(Quoted passage)
The Friend of God from the Oberland (Der Gottesfreund vom Oberland, sometimes translated as "the friend of God from the Upland," or "the mysterious layman from the Oberland") was the name of a figure in Middle Ages German mysticism, associated with the Friends of God and the conversion of Johannes Tauler. His name comes from the Bernese Oberland.

Identity

In Story of the First Four Years of a New Life, Rulman Merswin writes: "Of all the wonderful works which God had wrought in me I was not allowed to tell a single word to anybody until the time when it should please God to reveal to a man in the Oberland to come to me. When he came to me God gave me the power to tell him everything." The identity and personality of this "Friend of God," who looms so largely in the great collection of mystical literature, and is everywhere treated as a half supernatural character, is one of the most difficult problems in the history of mysticism.

(Records supplied)
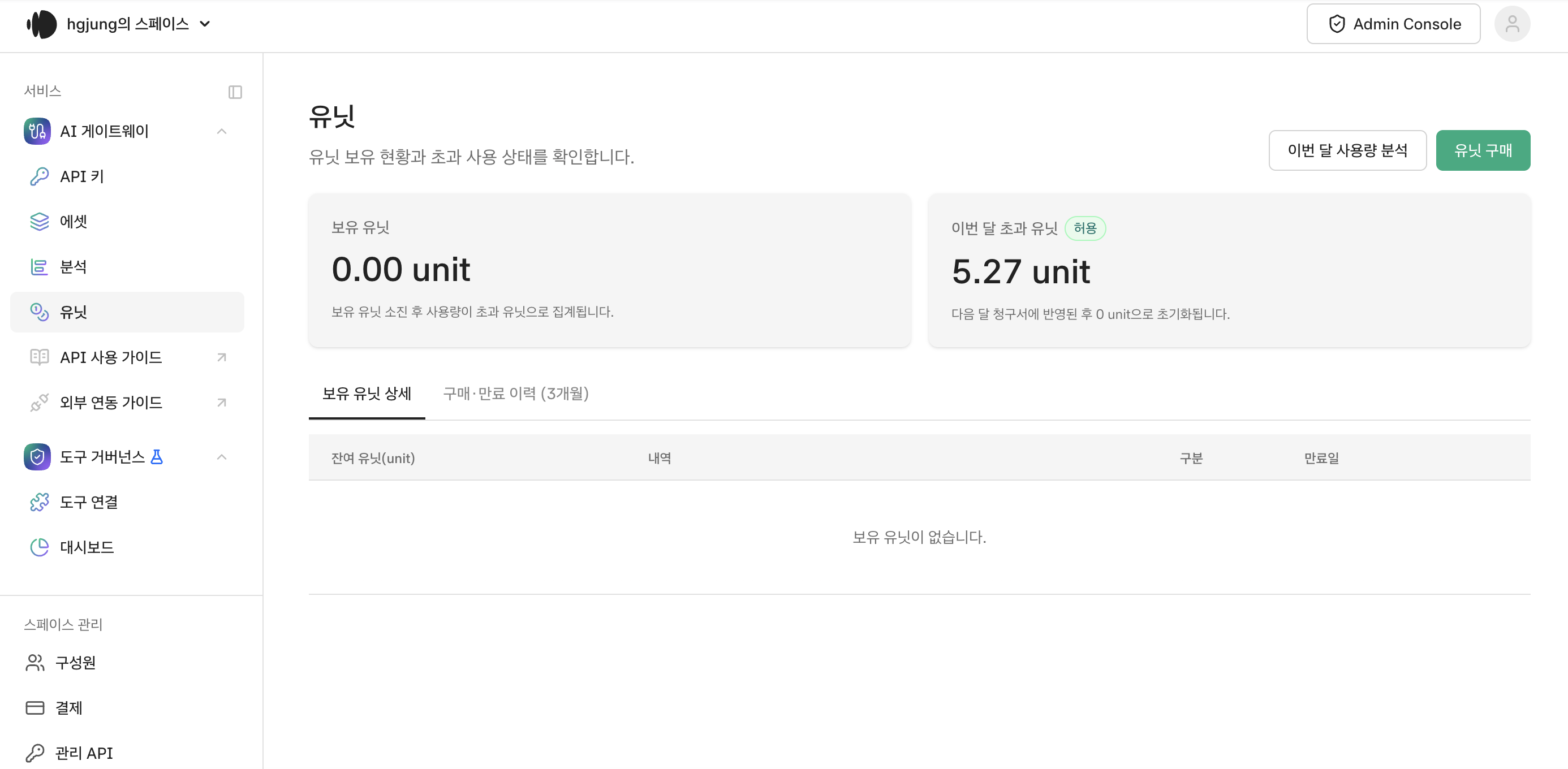Viewport: 1568px width, 769px height.
Task: Open the 결제 card icon
Action: tap(35, 707)
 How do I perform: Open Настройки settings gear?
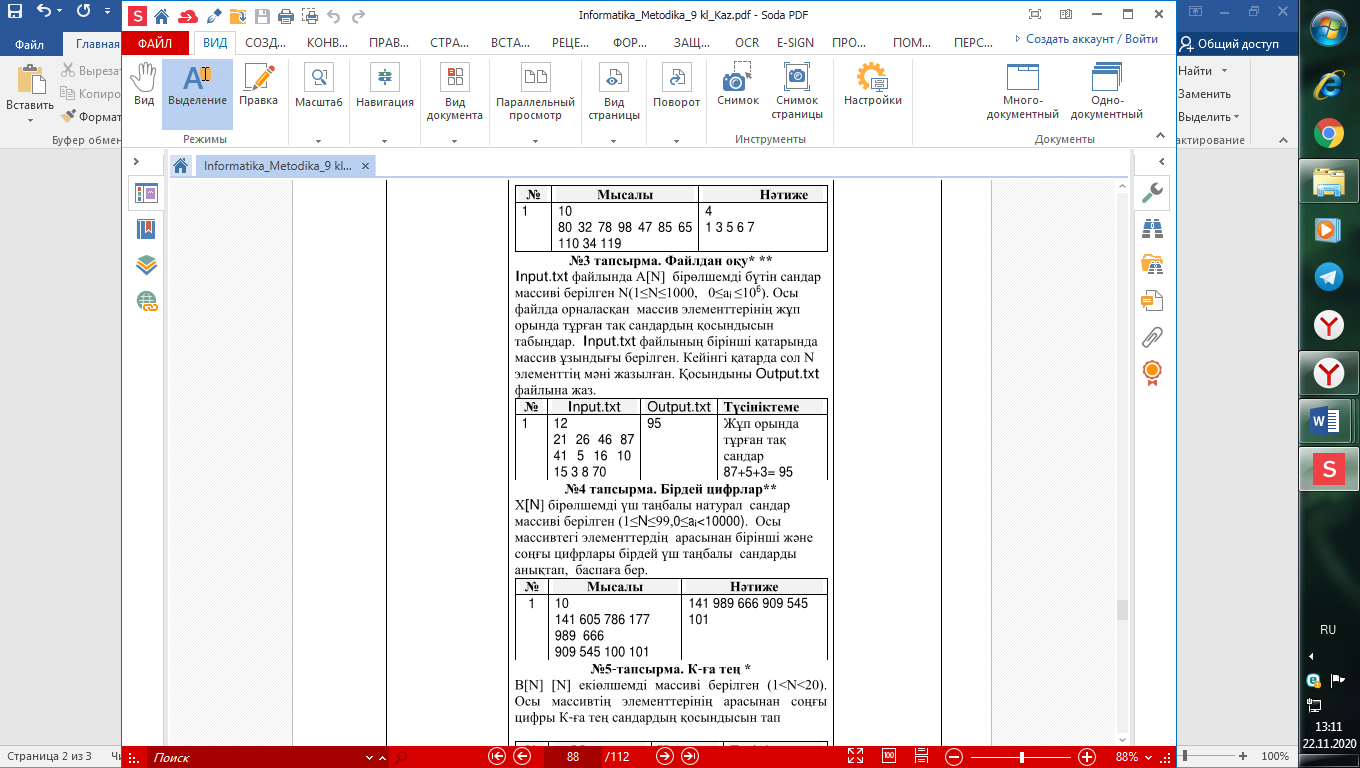coord(872,84)
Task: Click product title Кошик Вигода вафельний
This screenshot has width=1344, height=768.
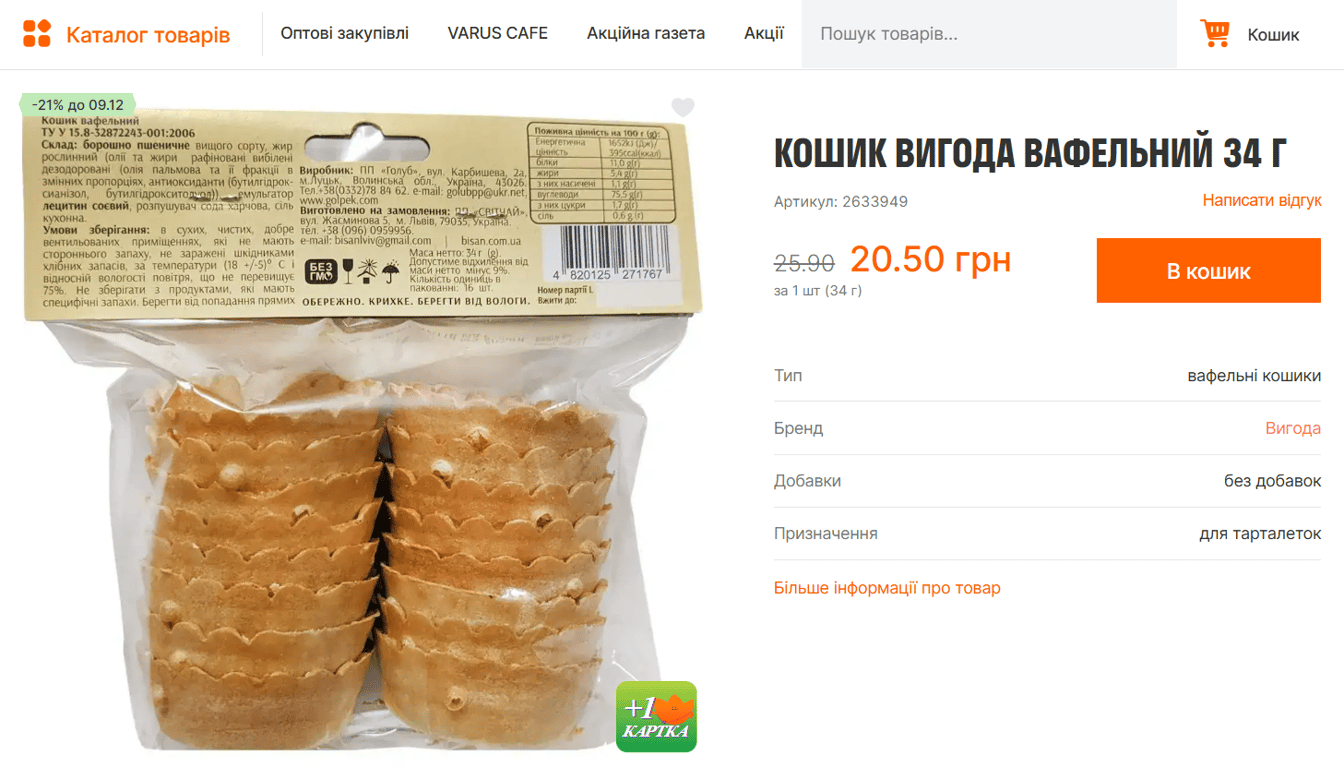Action: pos(1030,153)
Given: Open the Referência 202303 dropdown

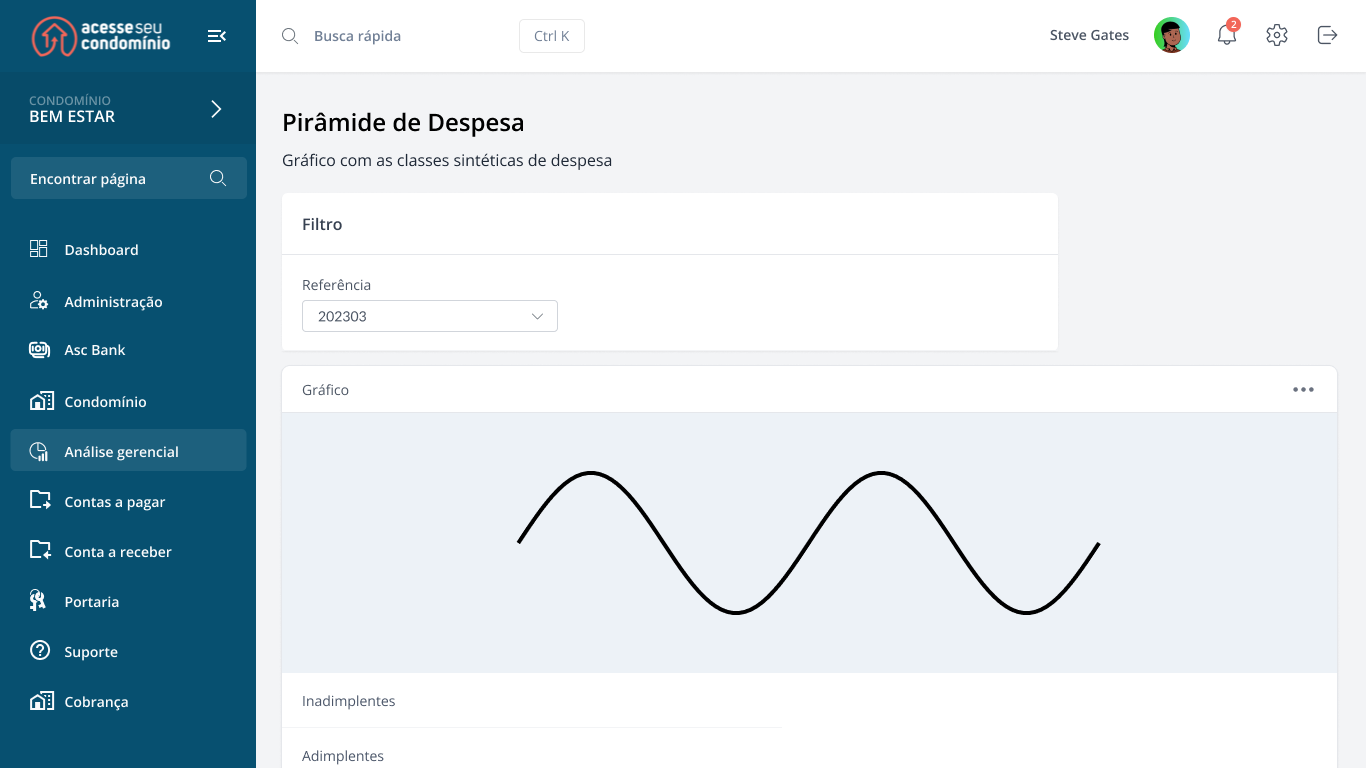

(Exercise brief)
According to the passage on the Friend of God from the Oberland, where does the figure's name come from? Please answer briefly. These lines come from a different source than the passage above.

(Exercise result)
The Bernese Oberland.